I am so excited that the news of the return of Willi‘s Wine Bar is officially made public!  I was on the opening staff of Willi‘s Wine Bar in 2002 – much like most of Sonoma County locals and visitors, that restaurant has had a special place in my heart for many, many years. Gatherings, a quick glass of wine and a bite to eat before or after a concert at Luther Burbank Center, celebrations, anniversaries and dates — Willi‘s Wine Bar is a treasure to wine country and we couldn’t be happier to hear that it’s returning.  We’re ready for Willi‘s Part 2! Much love to Mark and Terri Stark! Check out this article by our good friend Heather Irwin of the Press Democrat.

Willi’s Wine Bar, the iconic restaurant that was leveled during the October wildfires, will rise again at the Town and Country Shopping Center in northeast Santa Rosa.

Stark Reality Restaurants, which owned the popular wine bar on Old Redwood Highway, has found a new home for Willi’s in the space currently occupied by Carmen’s Burger Bar in the quiet Grace Tract shopping center.

“Willi’s Wine Bar is where we met all the people that are now so important in our lives, including all of our guests. It was the foundation of all of our restaurants, and the opportunity to reopen makes it feel like we’re coming full circle. It’s bringing us back to our beginning,” owner Terri Stark said.

The Starks do not yet have a confirmed date to move in, but hope to open on Oct. 9, she said. The date has significance for Stark and her husband, Mark, marking the one-year anniversary of the firestorm that destroyed their first Sonoma County business. The couple now owns six restaurants from Healdsburg to Santa Rosa.

When talking about the restaurant, which sat for more than 16 years on Old Redwood Highway, Stark still gets misty. “It was the first restaurant Mark and I opened together. We worked there together every day,” she said.

Though much of the staff of Willi’s has been absorbed into the other restaurants, she’s eager for the longtime kitchen and front of house staff to reunite.

“Willi’s was the perfect little nugget of a restaurant,” Stark said. “A new restaurant will never be the same, but we’re excited for Willi’s Part 2,” she said.

The Starks took months to decide whether to rebuild Willi’s, known for its international small plate menu paired with its extensive lineup of wines. The question became a running narrative for both Mark and Terri Stark as fans of the restaurant and friends dogged the couple with questions about their plans.

In April, Terri Stark posted a picture on her personal Facebook page with a cryptic picture of the former Willi’s Wine Bar sign on the ground, saying, “What goes up, must come down, and go up again. Right?”

After a flood of responses, she confirmed that they had found a potential location but declined to reveal anything further, saying it was currently occupied by an existing restaurant and adding, “opportunities presented themselves.”

Carmen Campos, owner of the 9-year-old Carmen’s Burger Bar, confirmed that Willi’s planned to move into the space. She declined to elaborate about when she might close or move to a new location, adding that she was in discussions with the landlord about the restaurant’s future.

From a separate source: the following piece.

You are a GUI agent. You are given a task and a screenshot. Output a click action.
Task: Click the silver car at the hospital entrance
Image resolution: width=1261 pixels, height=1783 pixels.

A second Carmen’s Burger Bar on Mark West Springs Road near the Luther Burbank Center will remain open — just blocks from the original Willi’s Wine Bar that was razed during the fires.

The Starks, however, are moving forward with plans for the location. “We will be doing an extensive remodel and adding additional space next door,” Terri Stark said.

The Terrace Way location has had a long history of restaurants, reaching back to Lisa Hemenway’s Bistro, Italian Affair and Chef Randy Lewis’ brief farm-to-table concept, Popina. It is in a shopping center that includes Pacific Market, Village Bakery and Sandy’s Take and Bake Pizza.

Willi’s isn’t the only Sonoma County restaurant planning to rebuild after the fires. In February, Sweet T’s restaurant owner Dennis Tussey announced he would be reopening in Windsor this summer after his Fountaingrove restaurant burned to the ground. Like the Starks, the restaurant’s faithful following supported a difficult decision to rebuild.

“It never entered our minds that we were done,” Tussey said. “Our only thought was that we needed to come back. We want to put our employees back to work.”